Whenever you sell a business or investment property, normally you would have a gain, and you generally have to pay tax on the gain at the time of sale. IRC Section 1031 provides an exception and allows you to postpone paying tax on the gain if you reinvest the proceeds in similar property as part of a qualifying like-kind exchange.
WHY WOULD YOU WANT A 1031 EXCHANGE?
You may wish to diversify your assets.
You may be seeking a property that has better returns.
You may want to consolidate several properties into one or divide a single property into several.
You may want to reset the deprecation clock.
HOW DO YOU QUALIFY?
There are a few rules that must be followed to ensure you qualify for the 1031 Exchange.
Property Use – Both the old and new property must qualify as business or investment use. The general holding period is for at least 1 year.
45 Day Rule – You must identify a replacement property in writing within 45 days.
200% Rule – The total value of the replacement properties must not exceed 200% of the value of the original property.

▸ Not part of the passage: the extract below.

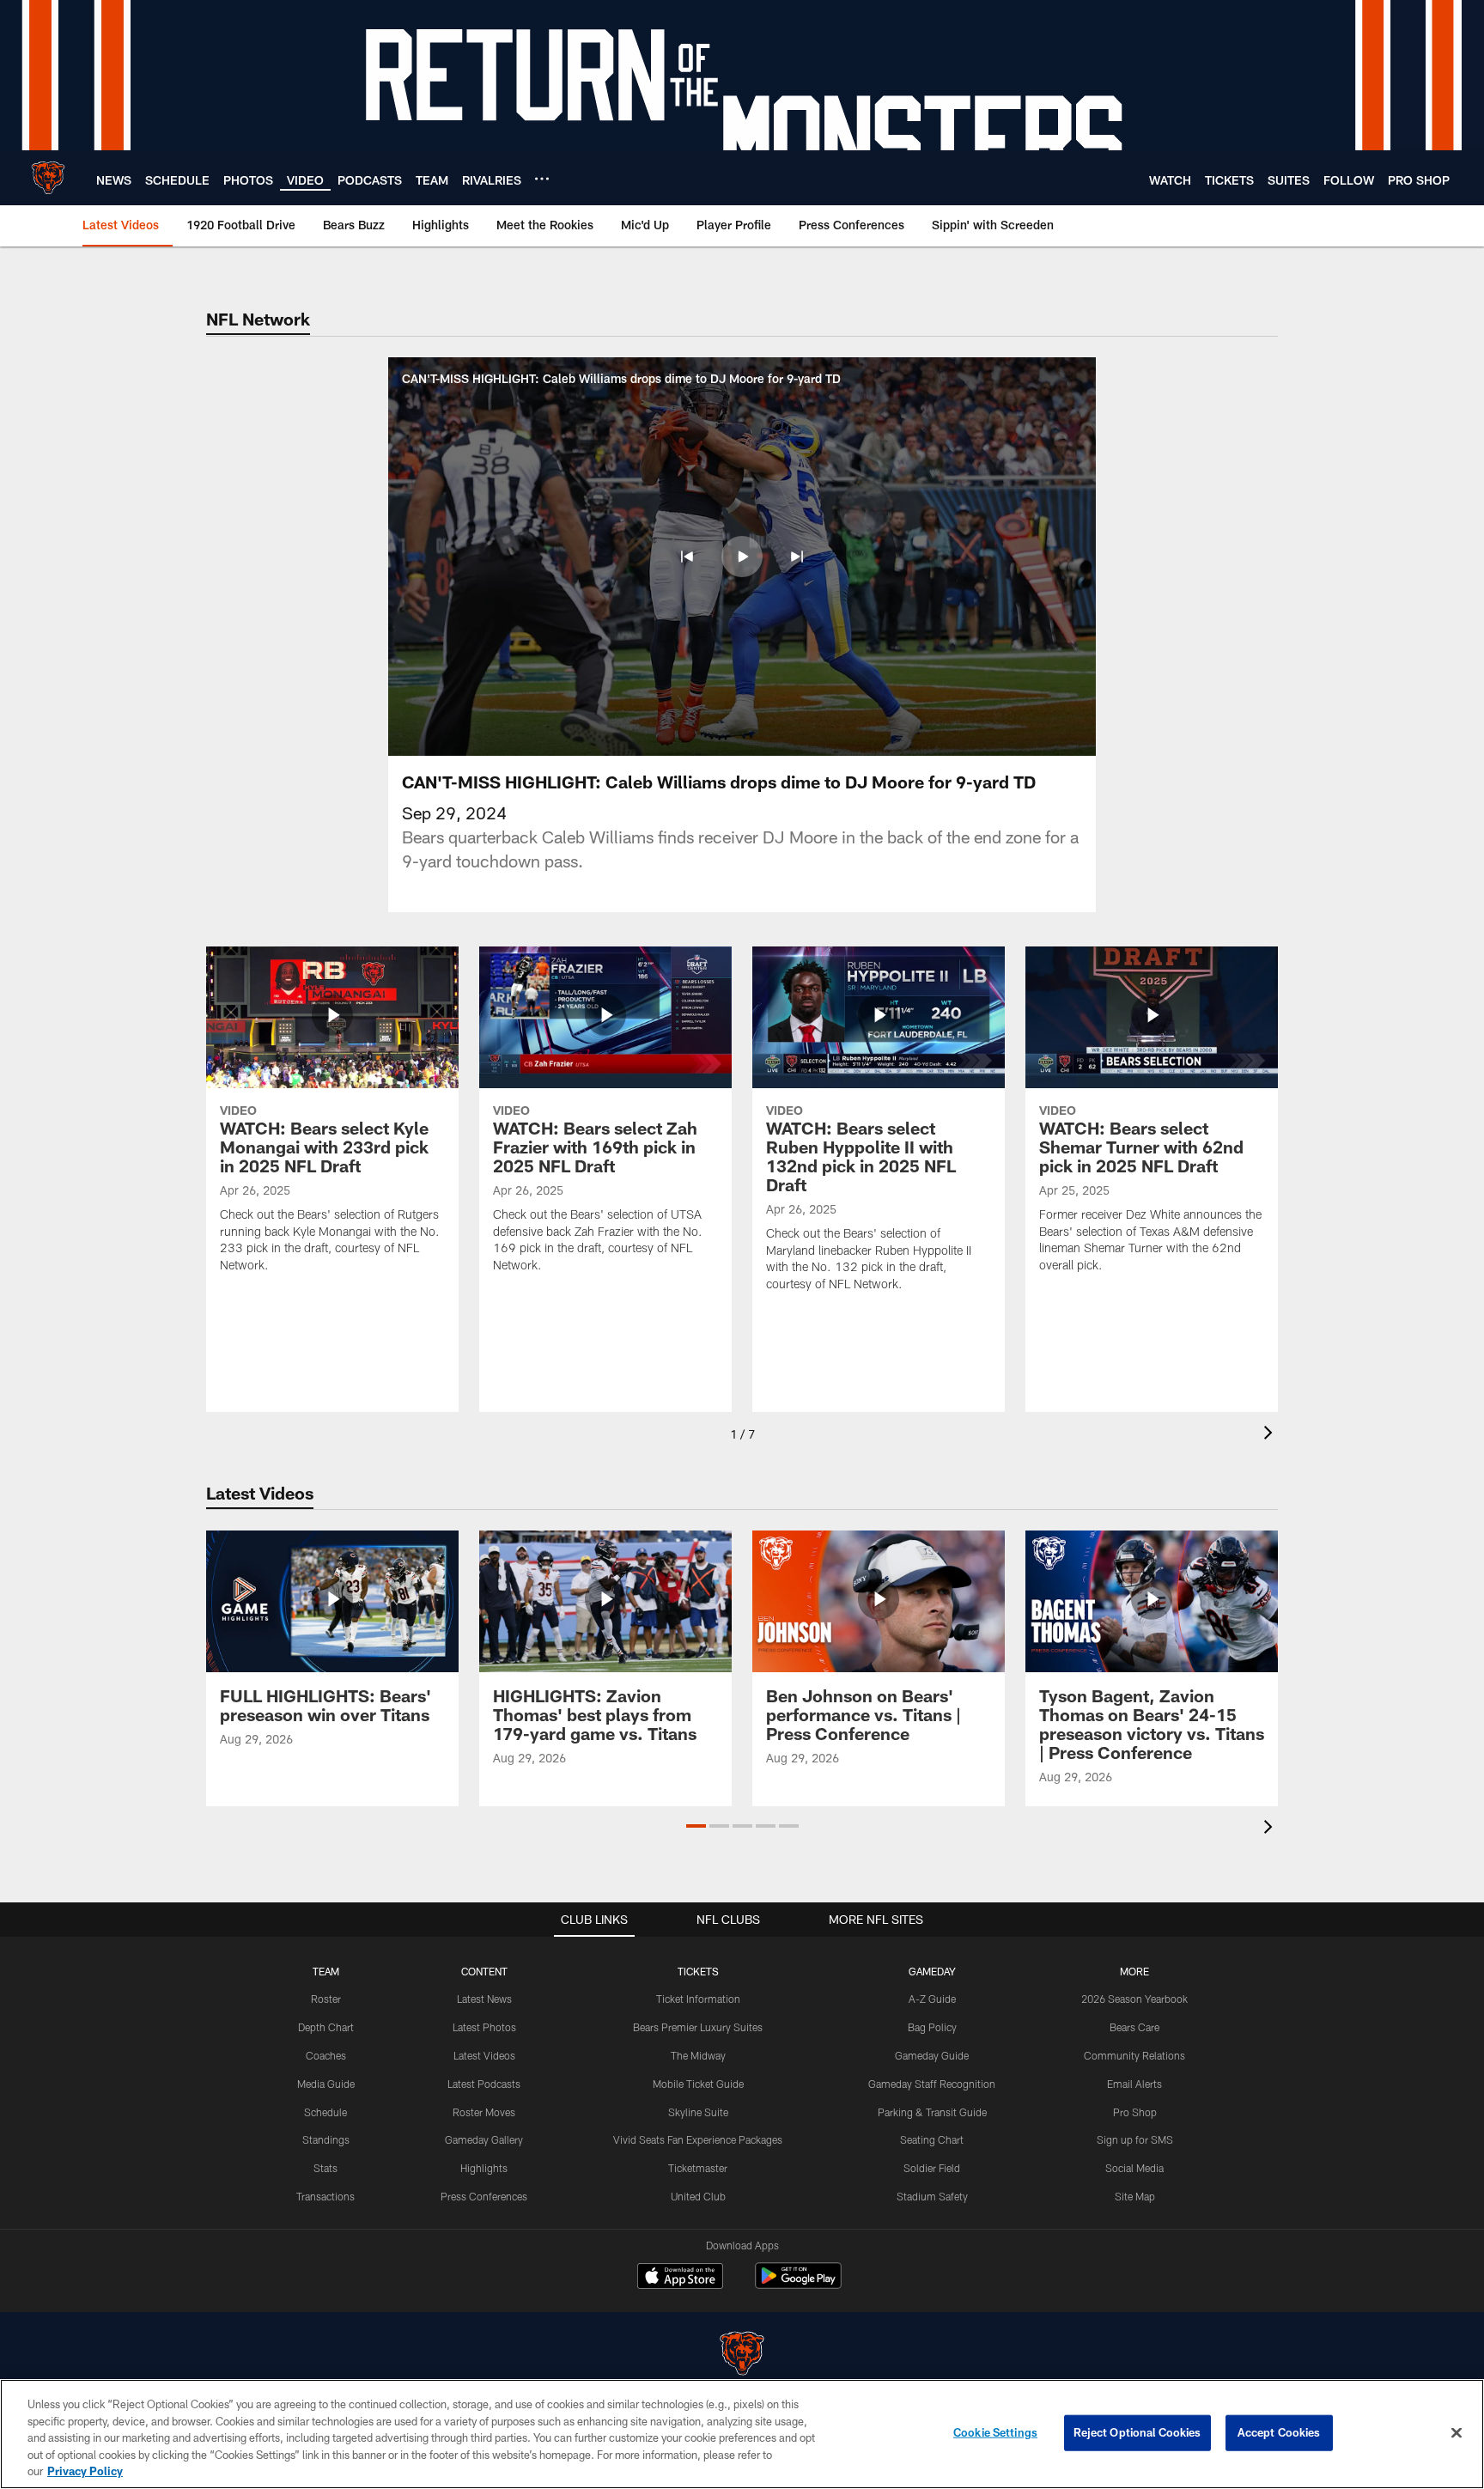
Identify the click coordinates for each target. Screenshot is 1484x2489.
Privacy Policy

180 Day Rule – You must complete the transaction within 180 days or the filing date of your tax return, whichever is earlier.
Qualified Intermediary – You must use a qualified intermediary to facilitate the transaction. They hold the funds and oversee the 1031 Exchange. They can have no formal relationship with the parties of the exchanging properties.
Title Holding – The title of the replacement property must be exactly the same as the original property.
Reinvestment Requirement – The replacement property must be equal or higher value to the original property to defer all of the capital gains tax.
BASIC EXAMPLE
Let’s just say that you bought an investment property for $200,000, depreciated $50,000, and sold it for $250,000. You would have a total capital gain of $100,000. You decide to participate in the 1031 Exchange and buy a replacement property worth $300,000. Since you have the $100,000 deferred capital gain, your basis in the new property is now $200,000.
If the replacement property is of lesser value than the property sold, then the difference is taxable.
REPORTING
You must report an exchange to the IRS on Form 8824, Like-Kind Exchanges, and file it with your tax return for the year in which the exchange occurred.
Form 8824 asks for:
Descriptions of the properties exchanged
Dates that properties were identified and transferred
Any relationship between the parties to the exchange
Value of the like-kind and other property received
Gain or loss on sale of other (non-like-kind) property given up
Cash received or paid; liabilities relieved or assumed
Adjusted basis of like-kind property given up; realized gain
If you do not specifically follow the rules for like-kind exchanges, you may be held liable for taxes, penalties, and interest on your transactions.
DISCLAIMER
This blog does not constitute as tax advice. Please contact your CPA or tax professional if you are considering entering into a 1031 Exchange.
So that’s it! That is pretty much everything you need to know about a 1031 exchange!